The live footage of the talk, including the Q&A, can be viewed on the session page, Interactive Dimensionality (High Dimensional Data).

Fast forward
Abstract

We propose a contrastive dimensionality reduction approach (CDR) for interactive visual cluster analysis. Although dimensionality reduction of high-dimensional data is widely used in visual cluster analysis in conjunction with scatterplots, there are several limitations on effective visual cluster analysis. First, it is non-trivial for an embedding to present clear visual cluster separation when keeping neighborhood structures. Second, as cluster analysis is a subjective task, user steering is required. However, it is also non-trivial to enable interactions in dimensionality reduction. To tackle these problems, we introduce contrastive learning into dimensionality reduction for high-quality embedding.

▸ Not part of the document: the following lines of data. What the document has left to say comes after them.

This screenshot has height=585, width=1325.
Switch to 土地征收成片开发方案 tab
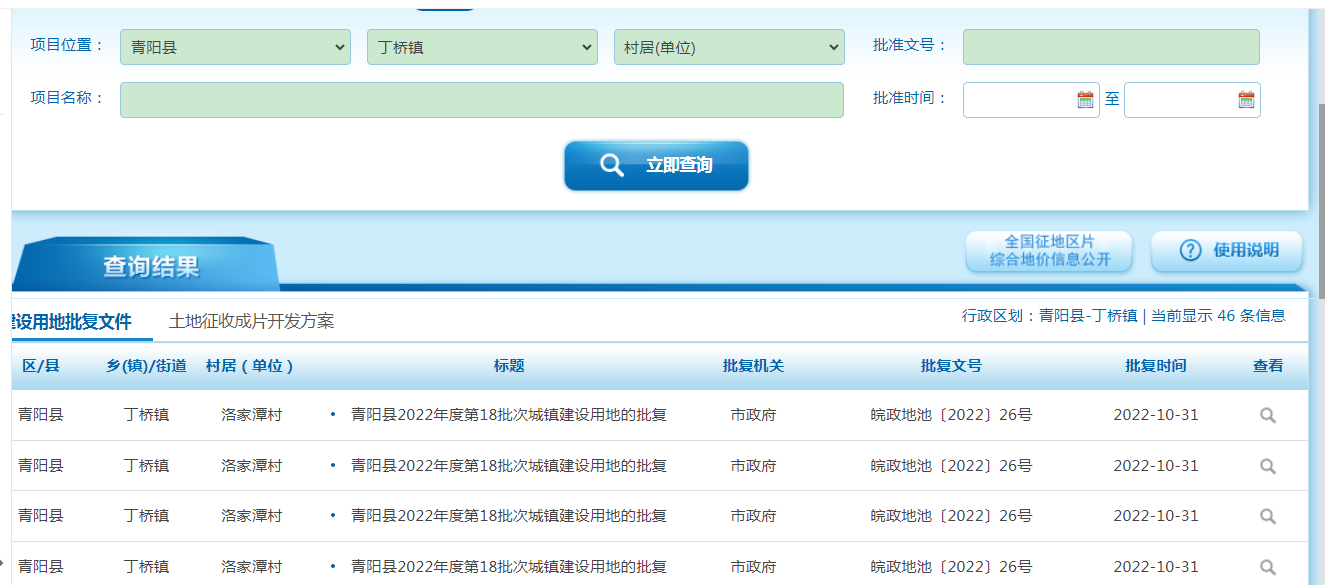[x=252, y=321]
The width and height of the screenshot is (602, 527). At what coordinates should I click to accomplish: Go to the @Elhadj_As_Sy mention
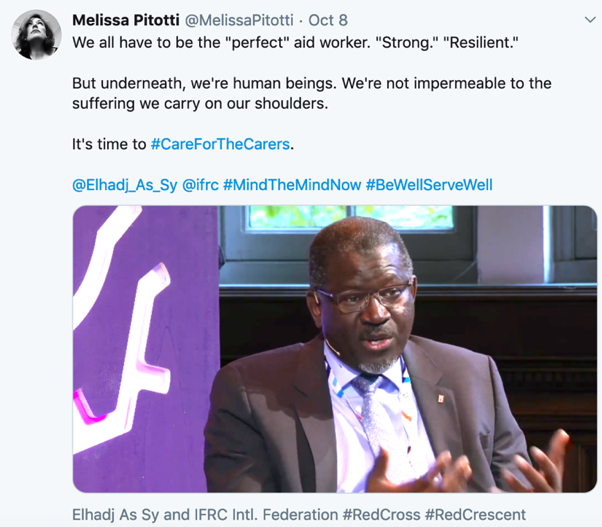125,185
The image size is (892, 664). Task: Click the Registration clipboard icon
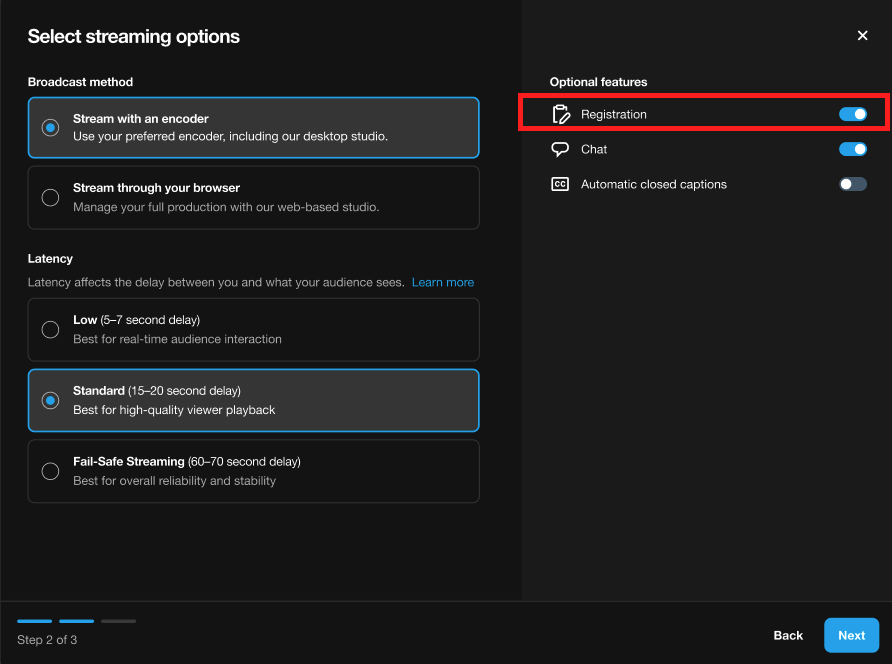[x=560, y=115]
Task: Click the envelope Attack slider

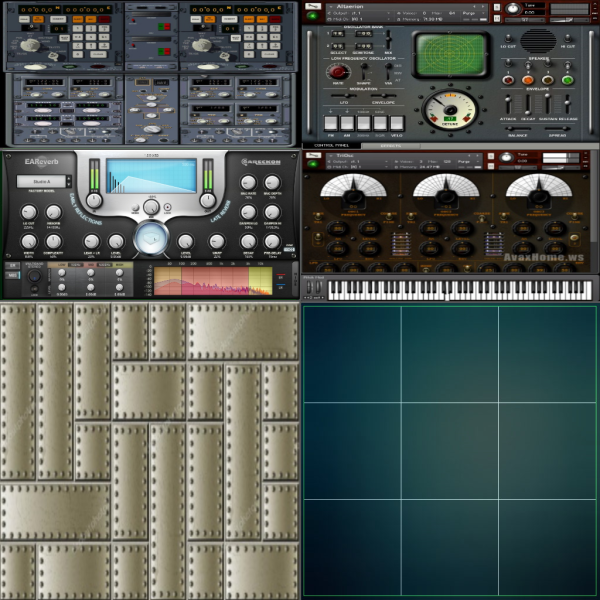Action: (507, 104)
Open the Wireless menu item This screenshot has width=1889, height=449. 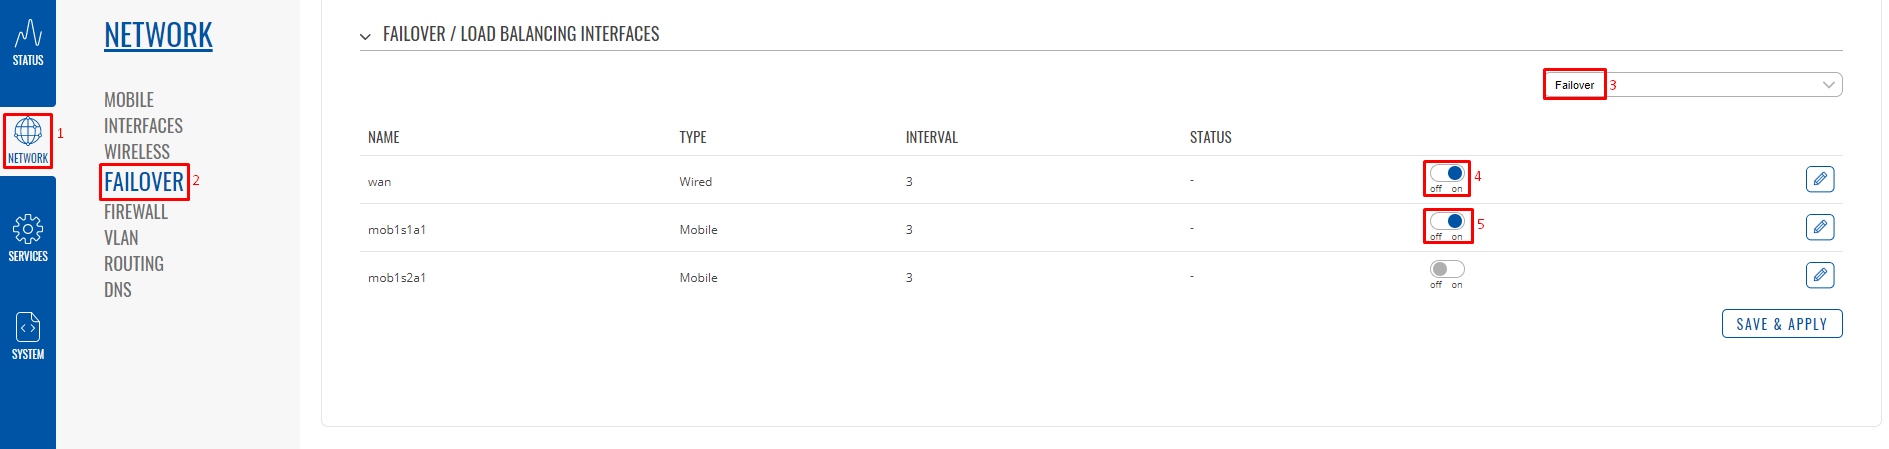pos(137,152)
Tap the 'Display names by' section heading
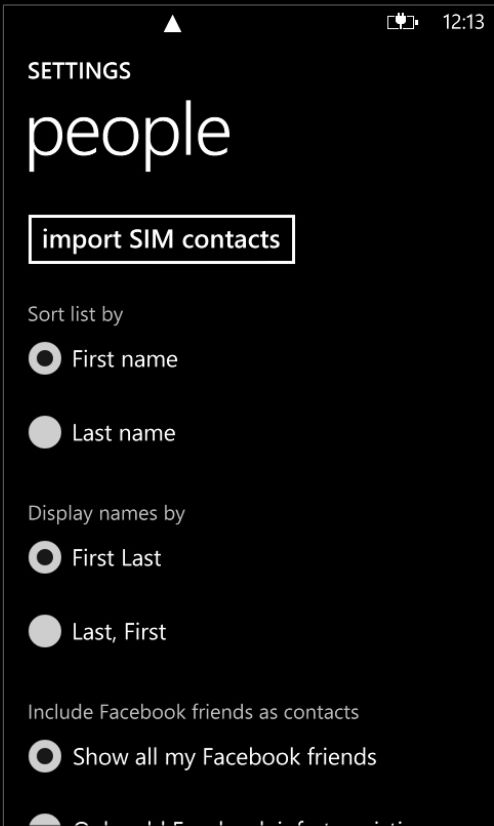Viewport: 494px width, 826px height. [106, 513]
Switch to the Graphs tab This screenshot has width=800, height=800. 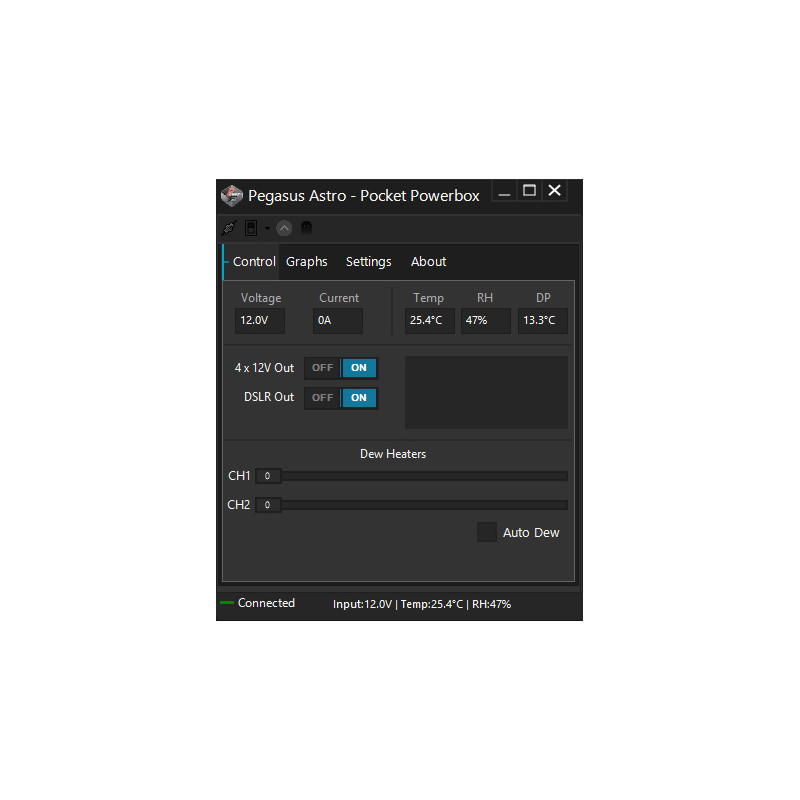tap(306, 262)
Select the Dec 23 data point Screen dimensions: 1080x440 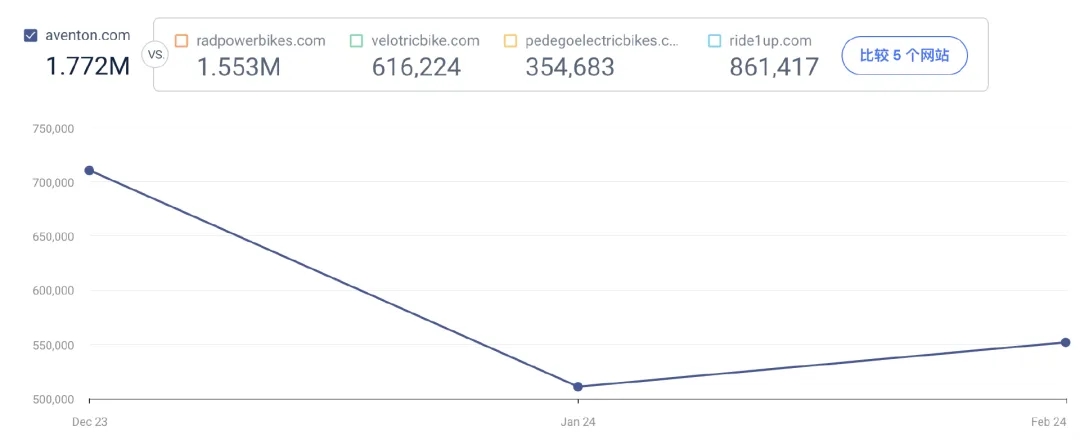pyautogui.click(x=89, y=170)
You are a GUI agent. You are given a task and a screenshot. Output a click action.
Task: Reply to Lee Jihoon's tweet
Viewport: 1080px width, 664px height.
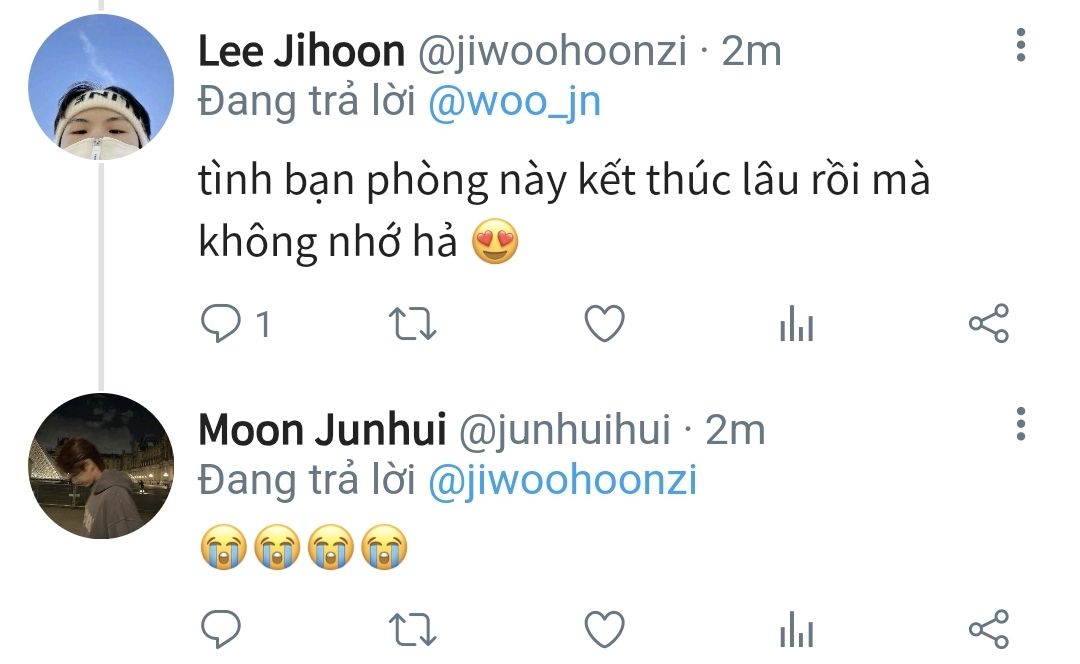220,323
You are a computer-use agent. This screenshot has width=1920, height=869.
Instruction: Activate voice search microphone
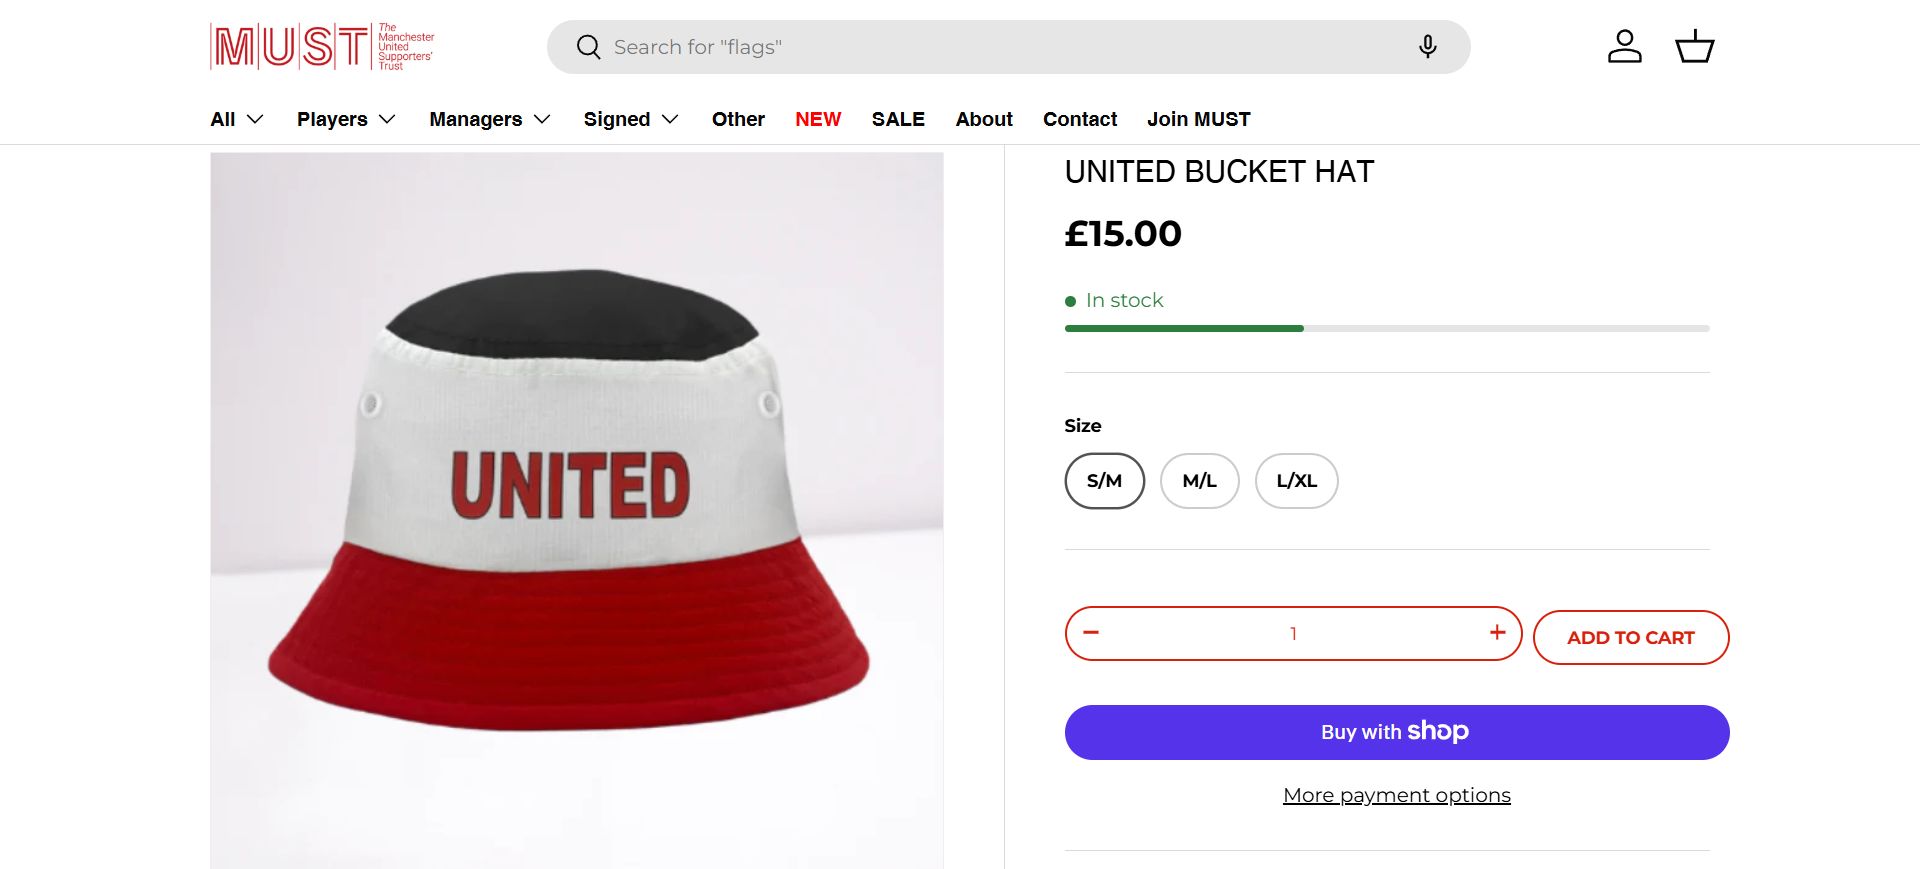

We then redefine the gradient of the loss function to the negative pairs to enhance the visual cluster separation of embedding results. Based on the contrastive learning scheme, we employ link-based interactions to steer embeddings. After that, we implement a prototype visual interface that integrates the proposed algorithms and a set of visualizations. Quantitative experiments demonstrate that CDR outperforms existing techniques in terms of preserving correct neighborhood structures and improving visual cluster separation. The ablation experiment demonstrates the effectiveness of gradient redefinition. The user study verifies that CDR outperforms t-SNE and UMAP in the task of cluster identification. We also showcase two use cases on real-world datasets to present the effectiveness of link-based interactions.